## 課題一覧:
a. 福島県沖地震に関する文章のうち、「赤いエリアは、宮城・福島のみで」で始まり「連続しているようにみえます。」で終わる箇所を、一字一句違えずに打ち直してください。
b. 福島県沖地震に関する文章の続きを、最後に示された文の後から書き進めてください。
== 抜粋文
2022年3月16日 福島県沖地震

2022年3月16日23時36分、福島県沖を震源とするM7.4の地震が発生しました。
宮城県蔵王町、登米市、福島県国見町、相馬市、南相馬市では、震度6強の揺れとなった地点がありました。
気象庁は、宮城県・福島県に「津波注意報」を発表しました。
左図は、気象庁が発表した
推計震度分布図」です。
地震の揺れが大きかったところは
赤く表示されます。
図にマウスポインタを重ねると、
2011年の東日本大震災の揺れと
比較できます。

推計震度分布図は、
震度観測点のデータを参考に
データのない地域の揺れを
推定しています(空間内挿)。
また、地盤の揺れやすさも考慮していて、
軟弱地盤は、震度が強く(大きく)
表現されます。

「推定」なので誤差を含みますが、
地図で概観することで、
被害エリアの分布を想定できます。
地震発生から1時間程度で公開されます。

【2022年3月16日の震度】
震度6弱以上となったのは、
福島県浜通り北部、福島・宮城県境、
宮城県北部です。
赤いエリアは、宮城・福島のみで
宮城県内では連続していません。
福島県相馬市、南相馬市では、
東日本大震災よりも、
揺れが大きかったようです。

【2011年3月11日の震度】
東日本大震災の時は、
岩手県から茨城県にかけての広範囲で、
震度6弱以上となりました。
図では赤いエリアが数珠繋ぎに
連続しているようにみえます。
M9.0の地震はM7.4の地震と比較して
250倍のエネルギーと推算されます。


2022年3月の地震は、
2011年3月の東日本大震災の時より、
規模が小さい地震であり、
震度6弱以上の範囲は狭かったのですが、
震源が陸に近かったからでしょうか、
福島・宮城の県境付近を中心に
大きな揺れとなったようです。

2011年2月福島県沖地震との比較


福島県沖を震源とする地震は、
13か月前にも発生しています。
図中にマウスを持っていくと、
2021年2月の
推計震度分布図が
表示できます。

震央の位置、地震の規模
震源の深さはほぼ同じ、

発生時刻も同じ23時台でした。
====
== 提供データ
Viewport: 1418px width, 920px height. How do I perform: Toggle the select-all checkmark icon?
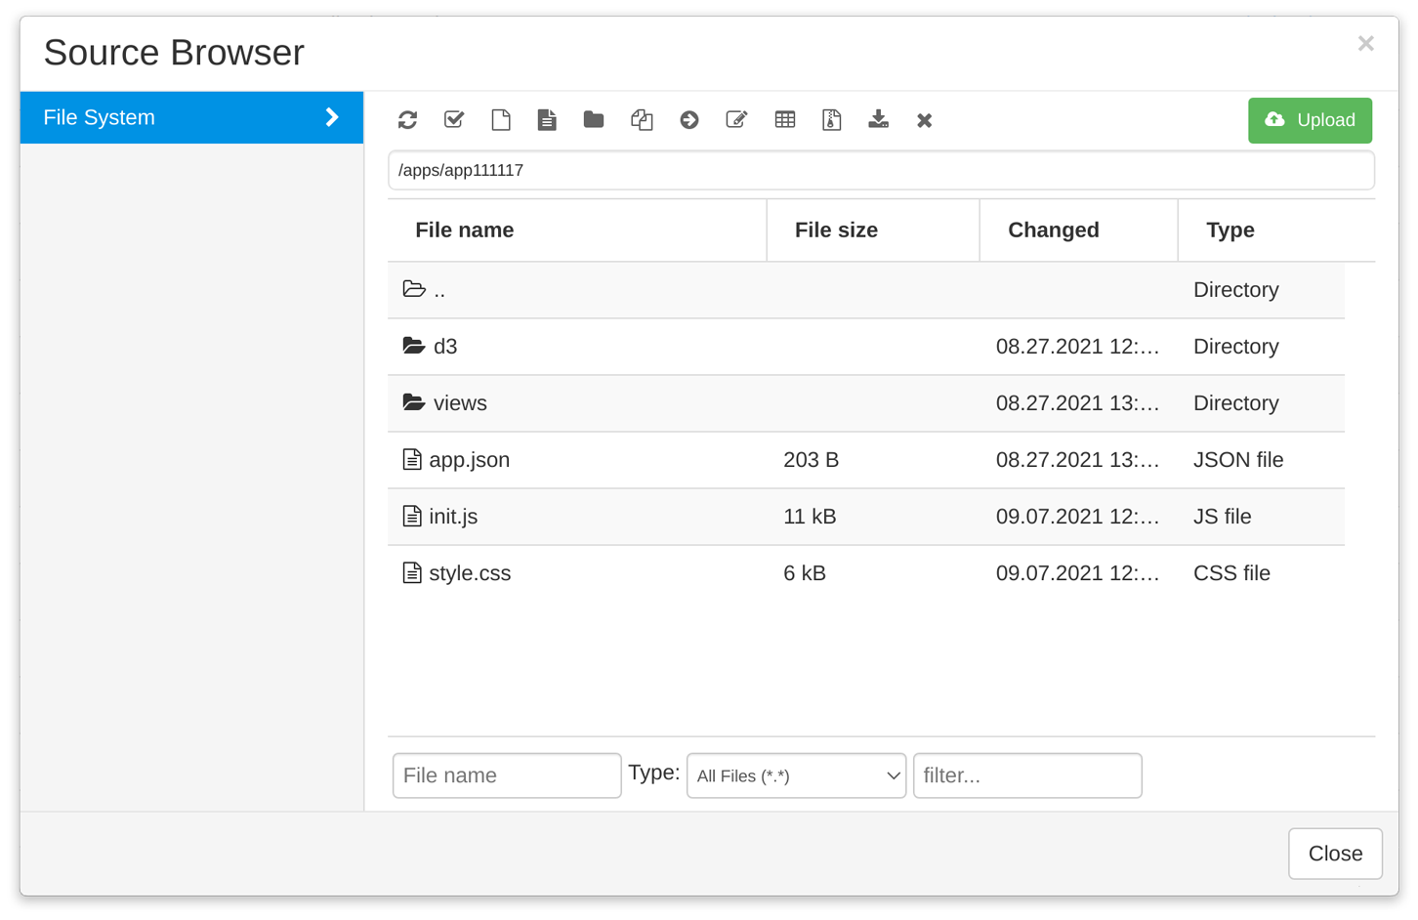(454, 120)
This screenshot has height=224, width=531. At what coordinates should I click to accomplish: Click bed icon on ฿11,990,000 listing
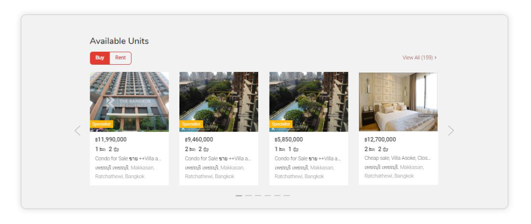pos(103,149)
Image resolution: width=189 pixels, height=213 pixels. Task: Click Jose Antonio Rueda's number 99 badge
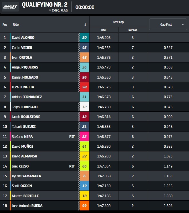(84, 206)
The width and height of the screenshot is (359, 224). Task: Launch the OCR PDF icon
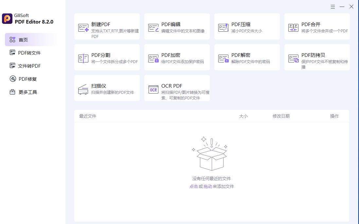(x=153, y=89)
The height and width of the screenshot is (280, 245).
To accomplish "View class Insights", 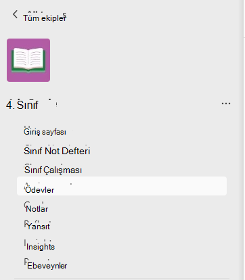I will 41,247.
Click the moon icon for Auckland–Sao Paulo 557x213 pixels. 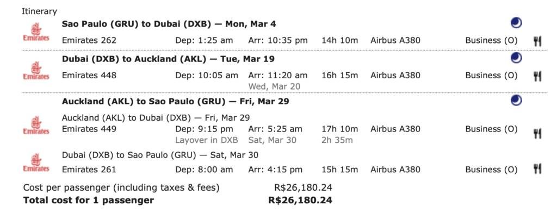pyautogui.click(x=516, y=101)
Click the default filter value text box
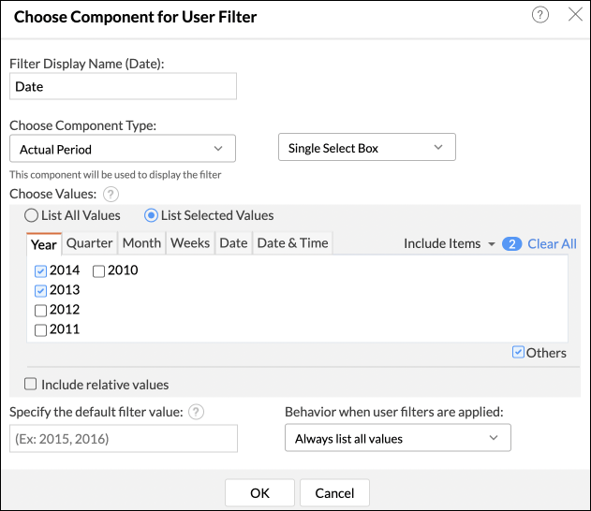The height and width of the screenshot is (511, 591). 123,438
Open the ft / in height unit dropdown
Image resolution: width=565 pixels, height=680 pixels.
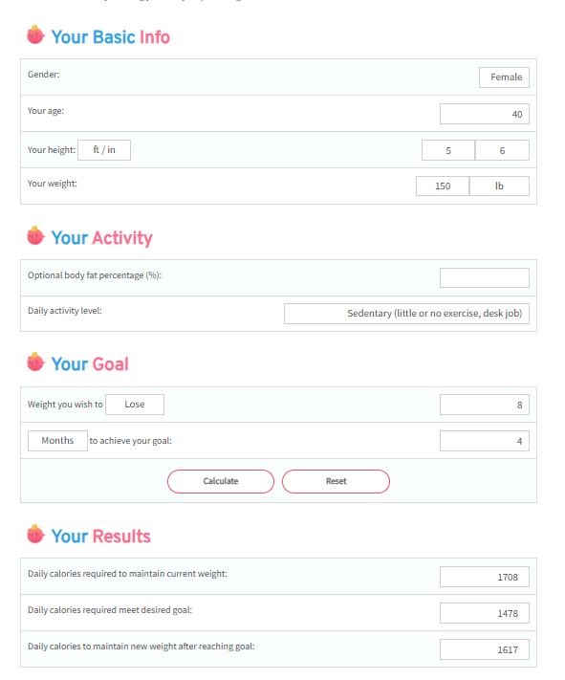(x=104, y=150)
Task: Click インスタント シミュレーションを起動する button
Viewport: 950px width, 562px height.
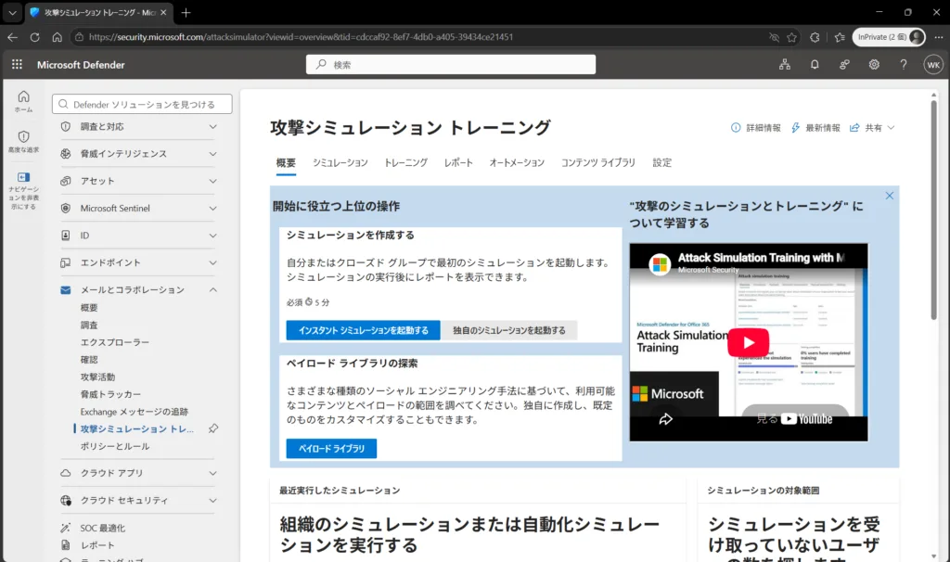Action: 363,330
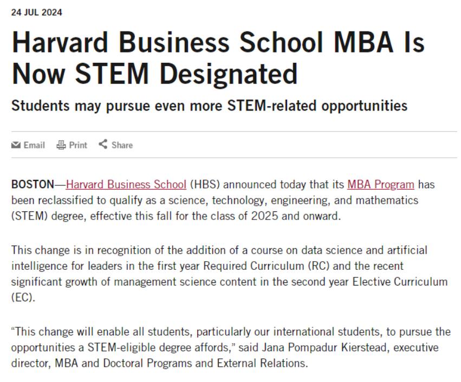
Task: Open the Harvard Business School link
Action: [x=126, y=185]
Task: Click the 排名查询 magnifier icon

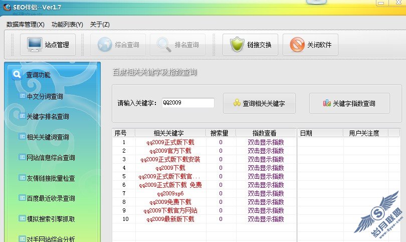Action: [164, 45]
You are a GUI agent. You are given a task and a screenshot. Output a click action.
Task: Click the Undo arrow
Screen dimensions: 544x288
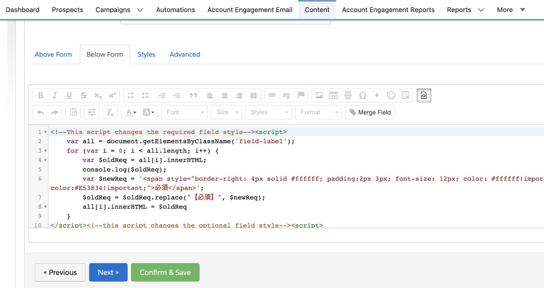click(41, 112)
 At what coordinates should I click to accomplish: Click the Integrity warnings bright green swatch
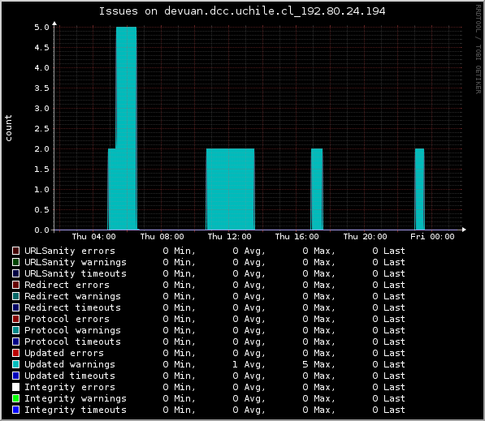pos(15,398)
====
## 解答:
a.
赤いエリアは、宮城・福島のみで
宮城県内では連続していません。
福島県相馬市、南相馬市では、
東日本大震災よりも、
揺れが大きかったようです。

【2011年3月11日の震度】
東日本大震災の時は、
岩手県から茨城県にかけての広範囲で、
震度6弱以上となりました。
図では赤いエリアが数珠繋ぎに
連続しているようにみえます。

b.
震源分布も
大まかにみればよく似ていますが、
2021年2月の地震は、
福島県の方が
強い揺れの範囲が広く、
2022年3月の地震は、
宮城県の方が、
強い揺れの範囲が広い
傾向がありました。
その理由はよくわかりません。

なお鉄道や道路などの被害は、
2022年3月の方が
大きかったようです。

地震の揺れが(震度)が同じでも
揺れの継続時間や
周期などによって、
被害の状況はかわってきます。

新幹線の脱線

マウスカーソルを重ねると地名が表示されます。(脱線・亀裂のkmlデータ)(白石市付近の地理院地図
宮城県白石市では、地震により東北新幹線が脱線しました。脱線したやまびこ223号は、東京発仙台行の最終電車で、
白石蔵王駅の2キロ手前で止まりました。
当初はけが人はいないとの報道でしたが、21日に乗務員・乗客80人のうち、けが人は3人と訂正されました。

新幹線はなるべく高度差がないように建設されます。
そのため、丘陵地ではトンネル、低地では高架となるわけです。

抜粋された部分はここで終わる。